Meanwhile, an intensive green roof is a roof garden designated with
a substrate layer with a depth of more than 150 mm (Sajedah et al.,
2015; Krupka, 1992; Kolb and Schwarz, 1999; Kosareo and Ries, 2007;
Mentens et al., 2007). Intensive green roofs have thicker growing media
and may include trees, shrubs, grasses, and perennial herbs (Berndtsson,
2010; Carter and Fowler, 2008; Getter and Rowe, 2006). Typically, this
type of green roof is installed when the slope is less than 10 degree
(Mentens et al., 2003; Sajedah et al., 2015; Krupka, 1992; Kolb and
Schwarz, 1999). This type of green roof can support a greater diversity of
plant life, but it requires additional structural reinforcement. The main
advantage of an intensive roofing system is the creation of a natural
environment with improved biodiversity and can be used for recrea­
tional purposes.
There are two main factors which influence the green roof water
retention capacity and runoff volume, including green roof character­
istics and weather conditions (Czemiel Berndtsson, 2010). Overall,
green roof is able to reduce storm water runoff approximately 20%–90%
depending on the type of green roof. The most imperative green roof
characteristics contributed in reducing storm water runoff are the sub­
strates depth, the types of vegetation, and the roof slope (Wen et al.,
2019; Renato and Sara, 2016; Sajedeh et al., 2015; Isaac et al., 2018;
Astrid and Bruce, 2014; Shuai et al., 2019; VanWoert et al., 2005; Getter
et al., 2007).
Numerous studies have been conducted regarding the performance
of substrate depth for water runoff retention purposes.
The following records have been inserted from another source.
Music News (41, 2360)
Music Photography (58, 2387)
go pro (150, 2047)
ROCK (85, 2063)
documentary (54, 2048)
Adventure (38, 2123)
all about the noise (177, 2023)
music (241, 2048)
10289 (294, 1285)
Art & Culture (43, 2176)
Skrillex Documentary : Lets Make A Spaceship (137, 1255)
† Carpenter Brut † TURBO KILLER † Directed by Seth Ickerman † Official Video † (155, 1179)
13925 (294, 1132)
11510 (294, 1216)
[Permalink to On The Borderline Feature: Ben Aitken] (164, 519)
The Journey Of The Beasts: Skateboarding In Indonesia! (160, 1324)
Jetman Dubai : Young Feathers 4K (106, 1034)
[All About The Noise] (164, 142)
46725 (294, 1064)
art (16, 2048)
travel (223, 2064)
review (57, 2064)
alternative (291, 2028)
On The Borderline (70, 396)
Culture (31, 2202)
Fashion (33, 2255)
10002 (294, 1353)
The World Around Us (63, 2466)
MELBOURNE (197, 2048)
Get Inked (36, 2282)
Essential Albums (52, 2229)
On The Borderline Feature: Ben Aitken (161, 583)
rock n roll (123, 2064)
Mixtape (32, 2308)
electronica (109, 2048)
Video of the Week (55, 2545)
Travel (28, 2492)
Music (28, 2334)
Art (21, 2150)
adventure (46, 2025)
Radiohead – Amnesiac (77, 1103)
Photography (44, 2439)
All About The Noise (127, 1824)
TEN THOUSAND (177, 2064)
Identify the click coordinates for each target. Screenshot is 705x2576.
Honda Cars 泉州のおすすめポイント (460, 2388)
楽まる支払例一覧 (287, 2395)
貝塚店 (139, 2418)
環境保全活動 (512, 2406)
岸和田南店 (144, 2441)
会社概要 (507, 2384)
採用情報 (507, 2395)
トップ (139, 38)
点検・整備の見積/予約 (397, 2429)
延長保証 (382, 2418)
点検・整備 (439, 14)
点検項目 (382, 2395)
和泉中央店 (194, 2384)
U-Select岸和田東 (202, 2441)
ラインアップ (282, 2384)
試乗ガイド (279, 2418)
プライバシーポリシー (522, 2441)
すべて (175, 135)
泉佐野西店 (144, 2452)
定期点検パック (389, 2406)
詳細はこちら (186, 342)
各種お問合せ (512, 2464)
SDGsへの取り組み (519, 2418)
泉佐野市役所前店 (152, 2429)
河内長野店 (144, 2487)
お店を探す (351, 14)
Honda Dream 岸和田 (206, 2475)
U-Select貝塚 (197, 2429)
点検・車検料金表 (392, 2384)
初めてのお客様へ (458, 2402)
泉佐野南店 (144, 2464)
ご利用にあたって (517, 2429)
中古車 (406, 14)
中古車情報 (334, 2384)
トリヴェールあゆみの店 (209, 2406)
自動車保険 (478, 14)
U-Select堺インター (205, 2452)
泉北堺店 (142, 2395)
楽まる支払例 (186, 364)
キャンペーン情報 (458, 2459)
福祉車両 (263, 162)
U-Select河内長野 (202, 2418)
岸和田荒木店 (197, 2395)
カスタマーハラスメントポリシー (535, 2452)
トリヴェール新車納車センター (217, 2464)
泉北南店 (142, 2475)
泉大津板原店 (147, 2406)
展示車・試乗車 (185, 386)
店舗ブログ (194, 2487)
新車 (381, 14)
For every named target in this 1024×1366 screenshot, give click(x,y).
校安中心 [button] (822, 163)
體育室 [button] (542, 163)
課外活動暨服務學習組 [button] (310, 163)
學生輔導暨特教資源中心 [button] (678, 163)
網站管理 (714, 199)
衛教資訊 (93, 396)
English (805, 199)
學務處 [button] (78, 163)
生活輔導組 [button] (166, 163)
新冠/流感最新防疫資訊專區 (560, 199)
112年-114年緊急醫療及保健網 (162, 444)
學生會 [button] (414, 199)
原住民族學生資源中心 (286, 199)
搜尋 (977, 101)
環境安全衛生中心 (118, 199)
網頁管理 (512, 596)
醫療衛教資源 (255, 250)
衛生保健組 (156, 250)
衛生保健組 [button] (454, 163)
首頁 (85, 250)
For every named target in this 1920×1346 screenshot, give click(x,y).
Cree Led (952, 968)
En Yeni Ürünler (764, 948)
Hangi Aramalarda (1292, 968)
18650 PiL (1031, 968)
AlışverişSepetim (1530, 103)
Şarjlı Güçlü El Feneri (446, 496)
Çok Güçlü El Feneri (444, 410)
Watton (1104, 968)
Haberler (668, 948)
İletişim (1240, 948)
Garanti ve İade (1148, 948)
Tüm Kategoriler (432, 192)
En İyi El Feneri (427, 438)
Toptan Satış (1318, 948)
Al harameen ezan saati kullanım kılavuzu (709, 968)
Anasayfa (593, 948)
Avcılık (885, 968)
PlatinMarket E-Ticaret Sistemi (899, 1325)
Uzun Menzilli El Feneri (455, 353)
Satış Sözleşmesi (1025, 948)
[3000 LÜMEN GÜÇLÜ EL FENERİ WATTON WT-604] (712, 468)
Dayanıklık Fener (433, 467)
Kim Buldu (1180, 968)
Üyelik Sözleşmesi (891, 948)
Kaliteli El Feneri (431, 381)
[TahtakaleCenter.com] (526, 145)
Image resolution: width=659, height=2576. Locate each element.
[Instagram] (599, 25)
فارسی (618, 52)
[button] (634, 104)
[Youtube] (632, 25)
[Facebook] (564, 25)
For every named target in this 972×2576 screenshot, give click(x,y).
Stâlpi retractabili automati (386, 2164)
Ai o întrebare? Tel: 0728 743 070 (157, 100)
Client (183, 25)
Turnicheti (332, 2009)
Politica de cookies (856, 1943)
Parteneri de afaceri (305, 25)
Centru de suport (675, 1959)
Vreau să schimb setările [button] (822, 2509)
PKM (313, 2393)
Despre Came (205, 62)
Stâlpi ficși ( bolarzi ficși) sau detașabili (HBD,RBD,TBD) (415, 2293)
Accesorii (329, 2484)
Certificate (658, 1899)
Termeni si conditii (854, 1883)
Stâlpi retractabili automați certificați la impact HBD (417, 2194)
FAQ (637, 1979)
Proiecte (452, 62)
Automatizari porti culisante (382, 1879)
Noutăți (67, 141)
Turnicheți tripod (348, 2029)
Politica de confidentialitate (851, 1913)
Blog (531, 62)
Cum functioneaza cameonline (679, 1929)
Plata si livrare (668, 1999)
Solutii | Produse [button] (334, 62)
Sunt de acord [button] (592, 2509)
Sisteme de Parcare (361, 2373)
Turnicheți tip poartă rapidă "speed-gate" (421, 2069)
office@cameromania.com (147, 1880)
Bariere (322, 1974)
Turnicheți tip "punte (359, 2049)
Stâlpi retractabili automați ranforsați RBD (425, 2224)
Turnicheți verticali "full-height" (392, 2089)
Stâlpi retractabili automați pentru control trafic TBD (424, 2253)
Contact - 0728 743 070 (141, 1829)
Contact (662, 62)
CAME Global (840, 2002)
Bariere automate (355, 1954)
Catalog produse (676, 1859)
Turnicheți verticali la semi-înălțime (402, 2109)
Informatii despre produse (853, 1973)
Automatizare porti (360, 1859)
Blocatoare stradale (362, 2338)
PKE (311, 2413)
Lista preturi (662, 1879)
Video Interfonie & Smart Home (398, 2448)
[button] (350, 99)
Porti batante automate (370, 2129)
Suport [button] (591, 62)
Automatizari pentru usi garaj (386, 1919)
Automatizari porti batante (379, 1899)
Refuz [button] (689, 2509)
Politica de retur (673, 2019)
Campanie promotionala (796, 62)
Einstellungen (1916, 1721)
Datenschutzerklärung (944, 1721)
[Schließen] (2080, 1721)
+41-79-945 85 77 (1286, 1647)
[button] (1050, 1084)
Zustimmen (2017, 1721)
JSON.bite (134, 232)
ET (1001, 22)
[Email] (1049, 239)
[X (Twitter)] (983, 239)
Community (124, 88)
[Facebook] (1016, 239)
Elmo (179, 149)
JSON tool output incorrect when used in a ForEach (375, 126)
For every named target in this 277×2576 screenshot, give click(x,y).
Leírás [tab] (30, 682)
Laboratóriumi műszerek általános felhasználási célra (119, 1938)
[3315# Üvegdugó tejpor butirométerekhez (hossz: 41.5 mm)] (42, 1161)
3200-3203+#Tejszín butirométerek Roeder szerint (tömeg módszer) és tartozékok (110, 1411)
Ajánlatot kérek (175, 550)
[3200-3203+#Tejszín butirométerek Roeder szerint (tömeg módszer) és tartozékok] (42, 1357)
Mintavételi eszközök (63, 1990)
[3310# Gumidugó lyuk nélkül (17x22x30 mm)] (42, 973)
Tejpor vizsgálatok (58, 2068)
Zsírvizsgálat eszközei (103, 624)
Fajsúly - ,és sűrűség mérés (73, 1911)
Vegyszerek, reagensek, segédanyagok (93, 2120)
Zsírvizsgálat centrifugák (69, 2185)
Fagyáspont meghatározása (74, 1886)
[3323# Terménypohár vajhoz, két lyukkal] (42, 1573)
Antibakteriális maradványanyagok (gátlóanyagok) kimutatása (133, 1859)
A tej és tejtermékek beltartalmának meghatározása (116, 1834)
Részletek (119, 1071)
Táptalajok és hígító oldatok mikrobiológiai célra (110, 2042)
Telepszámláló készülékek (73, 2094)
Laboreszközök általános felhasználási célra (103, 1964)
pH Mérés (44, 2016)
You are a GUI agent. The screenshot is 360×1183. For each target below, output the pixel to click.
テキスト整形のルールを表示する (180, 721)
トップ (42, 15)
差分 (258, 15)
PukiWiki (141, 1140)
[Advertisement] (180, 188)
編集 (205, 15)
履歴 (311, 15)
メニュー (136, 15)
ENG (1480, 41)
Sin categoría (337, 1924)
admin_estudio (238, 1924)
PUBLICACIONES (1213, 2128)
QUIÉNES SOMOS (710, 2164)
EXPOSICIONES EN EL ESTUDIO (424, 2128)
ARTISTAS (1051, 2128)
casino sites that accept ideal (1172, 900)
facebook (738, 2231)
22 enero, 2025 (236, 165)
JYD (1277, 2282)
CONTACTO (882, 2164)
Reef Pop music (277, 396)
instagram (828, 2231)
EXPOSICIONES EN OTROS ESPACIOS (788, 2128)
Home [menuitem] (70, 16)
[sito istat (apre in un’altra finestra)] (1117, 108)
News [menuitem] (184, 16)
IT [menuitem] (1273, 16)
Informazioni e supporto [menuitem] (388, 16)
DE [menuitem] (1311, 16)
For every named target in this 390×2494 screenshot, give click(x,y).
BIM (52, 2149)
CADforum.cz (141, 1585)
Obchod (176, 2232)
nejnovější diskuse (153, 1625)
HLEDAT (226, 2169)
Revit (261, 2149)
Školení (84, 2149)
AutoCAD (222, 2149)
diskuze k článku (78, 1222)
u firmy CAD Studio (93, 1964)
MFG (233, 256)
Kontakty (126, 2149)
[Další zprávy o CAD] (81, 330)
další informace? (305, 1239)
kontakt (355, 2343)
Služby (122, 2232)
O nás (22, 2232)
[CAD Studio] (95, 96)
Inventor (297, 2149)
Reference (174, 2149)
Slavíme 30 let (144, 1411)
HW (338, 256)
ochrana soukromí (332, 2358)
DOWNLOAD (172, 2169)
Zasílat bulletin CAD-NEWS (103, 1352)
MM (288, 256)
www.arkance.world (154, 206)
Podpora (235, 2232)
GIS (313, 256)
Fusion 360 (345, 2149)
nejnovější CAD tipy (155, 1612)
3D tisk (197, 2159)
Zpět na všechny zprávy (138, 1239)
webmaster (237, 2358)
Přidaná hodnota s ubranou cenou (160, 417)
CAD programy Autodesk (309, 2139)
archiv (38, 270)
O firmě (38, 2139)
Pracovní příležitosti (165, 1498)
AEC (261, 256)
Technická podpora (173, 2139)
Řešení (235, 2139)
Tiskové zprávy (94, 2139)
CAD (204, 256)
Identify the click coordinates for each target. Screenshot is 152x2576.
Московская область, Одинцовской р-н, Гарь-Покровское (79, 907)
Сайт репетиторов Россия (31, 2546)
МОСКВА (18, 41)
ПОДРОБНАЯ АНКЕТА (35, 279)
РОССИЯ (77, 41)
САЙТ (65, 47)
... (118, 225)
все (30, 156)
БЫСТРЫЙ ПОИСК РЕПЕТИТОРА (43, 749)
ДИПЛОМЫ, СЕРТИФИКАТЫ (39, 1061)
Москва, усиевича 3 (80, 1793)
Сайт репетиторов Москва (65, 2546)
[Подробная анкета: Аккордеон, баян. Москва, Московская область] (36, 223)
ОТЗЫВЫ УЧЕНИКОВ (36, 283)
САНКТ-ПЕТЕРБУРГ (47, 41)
The latest green
roof study was conducted by Wen et al. (2019) at Gansu province, China.
The experiment was conducted on extensive green roof with 150 mm of
substrate depth. The findings have indicated that the substrate depth
contributes to 26.2 % of rainwater retention. Another study was con­
ducted by Renato and Sara (2016) whereby the simulation results have
shown that at 50 mm and 100 mm of substrate depth, extensive green
roof is able to reduce storm water runoff at 26%–27% respectively.
Menten et al. (2006) proved that 27%–81% of water retention is effec­
tive at 100 mm of substrate depth. In addition, Razzaghmanesh and
Beecham (2014a) has constructed a scale model of extensive green roof
at Adelaide, University of South Australia. The findings have proven that
at 100 mm of substrate depth, green roof is able to reduce 66%–81% of
storm water runoff. Another study has been conducted on extensive
green roof that constructed on a new large retail store in Portland and it
was found that at 125 mm and 75 mm of substrate depth, water can be
retained at 32.9 % and 23.2 % respectively.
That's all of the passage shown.